【アイデア発想法】少年ジャンプ作家のインタビュー集「マンガ脳の鍛え方」から、アイデアの出し方を考える

マンガ脳の鍛え方 仕事

 2010年、「週間少年ジャンプ」40周年記念出版として人気マンガ家37名のインタビュー集「マンガ脳の鍛えかた」が発行されています。内容としては、「少年ジャンプを中心に活躍されてきた漫画家の先生方が、その技術・創意工夫を語り下ろしたものを集めた」ものになっています。

 漫画家の先生方がどのように作品を生み出していっているか、アイデアをどのように発想しているか、興味がそそられますね。以下に、まとめてみました。

≪徳弘正也≫

 「シェイプアップ乱」、「ジャングルの王者ターちゃん♡」の作者である徳弘正也さんのネタ探し方法についての記載を抜粋します。徳弘正也さんは、インターネットは使わずに図書館で本を読んでネタを探すそうです。

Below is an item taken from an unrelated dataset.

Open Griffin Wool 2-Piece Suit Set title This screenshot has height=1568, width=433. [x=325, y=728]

「強烈なインパクトのものは、自分で覚えておこうとしなくても、記憶に残っていく。それが何年か後に湧き上がってきて、別の機会に見た何かとつながって、物語ができていくのだと思います。だから、マンガを描く人は、その時に無駄だと思うかもしれないけど、マンガじゃないものをいっぱい見た方がいい。今起こっている現実を撮ったドキュメントとか、よくできた映画は特に観た方がいいと思います。」

 インパクトのあるものが、後に別の情報とつながってアイデアになるという徳弘正也さんの考え方はまさにイノベーションの思考だと思われます。そのために、関係ないような分野の知識を取り入れるべく、アンテナを広げておくことが、アイデア発想につながるということですね。

≪荒木飛呂彦≫

 「ジョジョの奇妙な冒険」シリーズの荒木飛呂彦さんのインタビューではこのような記載がありました。

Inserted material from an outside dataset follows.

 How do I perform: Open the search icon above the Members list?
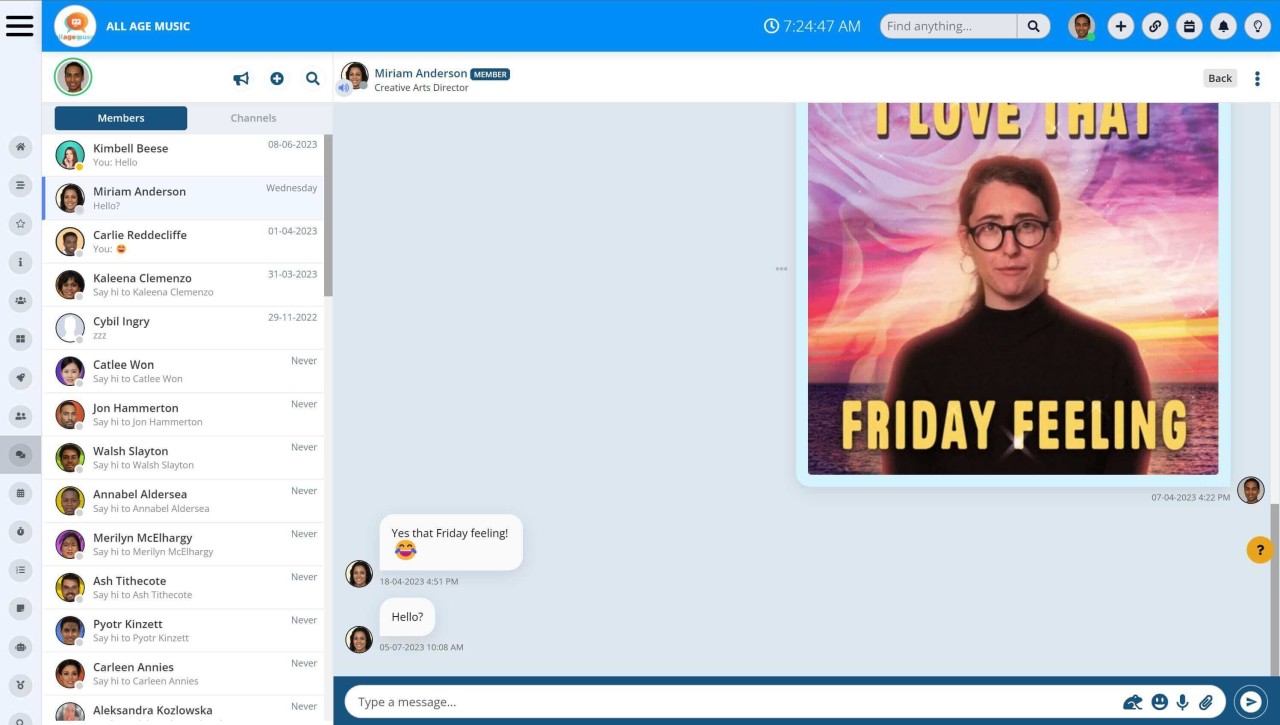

”謎”の探求がアイデアの基本です。知りたいと思うことが、マンガを描くきっかけになる」

 好奇心が創作のモチベーションということでしょうか。たしかに、「ジョジョの奇妙な冒険」を読むと、この先どうなっていくのだろうという好奇心がくすぐられます。これは作者の荒木飛呂彦さんが”謎”をアイデアの起点として創作しているからなのでしょう。さらに、次のような記載もありました。

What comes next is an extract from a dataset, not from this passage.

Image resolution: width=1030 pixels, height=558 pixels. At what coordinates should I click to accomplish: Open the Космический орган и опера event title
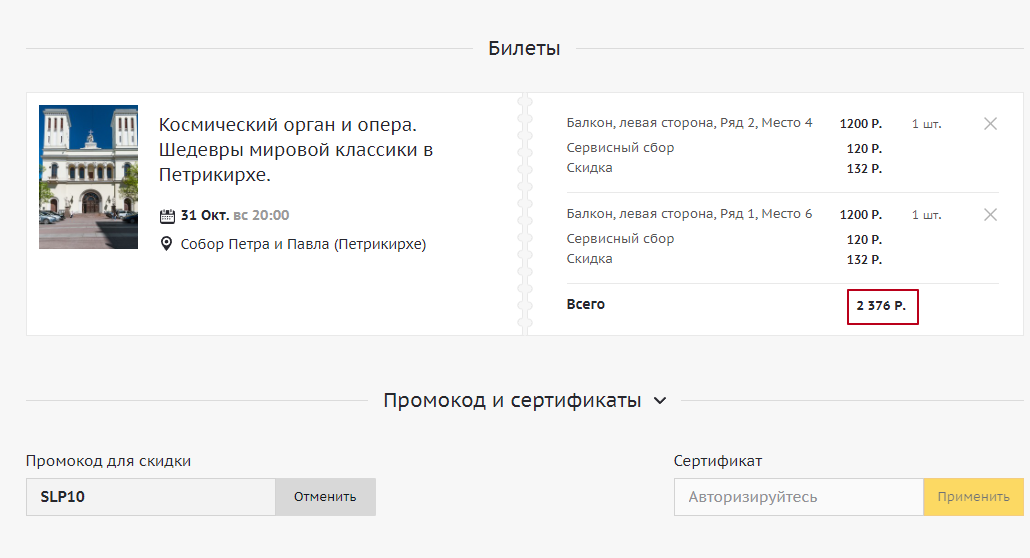pos(295,150)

「1970年代って、マンガに新しいものがばんばん出てきていたんですよ。作家それぞれが自分で開拓して、みんな違うものを描いていた。そのインパクトが強かったから、僕もずっと自分だけのものを探していましたね―――(中略)―――こいつ何描いてるか全然わからないとか、少年誌向きじゃないとか、編集者からも色々なことを言われましたね。でも、それに負けちゃだめなんです。そのままやり続けるんですよ。ここは誰も踏んでいない場所だと、信じて踏み続けるしかない―――(中略)―――アイデアっていうのは、必ず何かあるんですよ。それよりも描こうとする『意志』がなくなっていくことのほうがやばいんです。」

 オリジナリティを求めるということは、誰もやっていないことをやるということです。誰もやっていないことに対して、周りは評価してくれないことの方が多いでしょう。それでも自分を曲げずに貫き通す力を持つことの重要性、さらに大事なのは、アイデアではなく、やりぬく『意志』だということもおっしゃっています。これが一流になる人の思考法なのだと、勉強になります。

≪岸本斉史≫

 「Newsweek日本語版」で「世界が尊敬する日本人100人」に主人公のうずまきナルトが選出されるなど、世界的人気作「NARUTO―ナルト―」の作者である岸本斉史さんのアイデアは担当編集者さんとの雑談の中から生まれるそうです。

「僕だけの目線で作っていては、ひとりよがりなものになってしまう。作品がどういうふうに読まれるか、客観的な意見を聞くことが大事―――(中略)―――(担当さんの意見が)よくわからなくても意見を取り入れてみようと思うことがある(笑)」

 何かを生み出す人は、自分の気持ちや考えを発信したいという気持ちが少なからずあるはずで、意見を曲げない頑固者になりがちなのではないかと思っていました。しかしながら、岸本斉史さんは、作品を客観的に見れる担当さんの意見を大事にし、(よくわからなくても)取り入れようとする柔軟性をもつ方だということがわかります。「NARUTO」はひとりよがりになっていない作品だから、誰からも、世界からも愛される傑作になったのですね。

 アイデアを考える際は、自分ひとりで考えこむより、信頼できる誰かと雑談しながら思いつくというプロセスが最適かもしれません。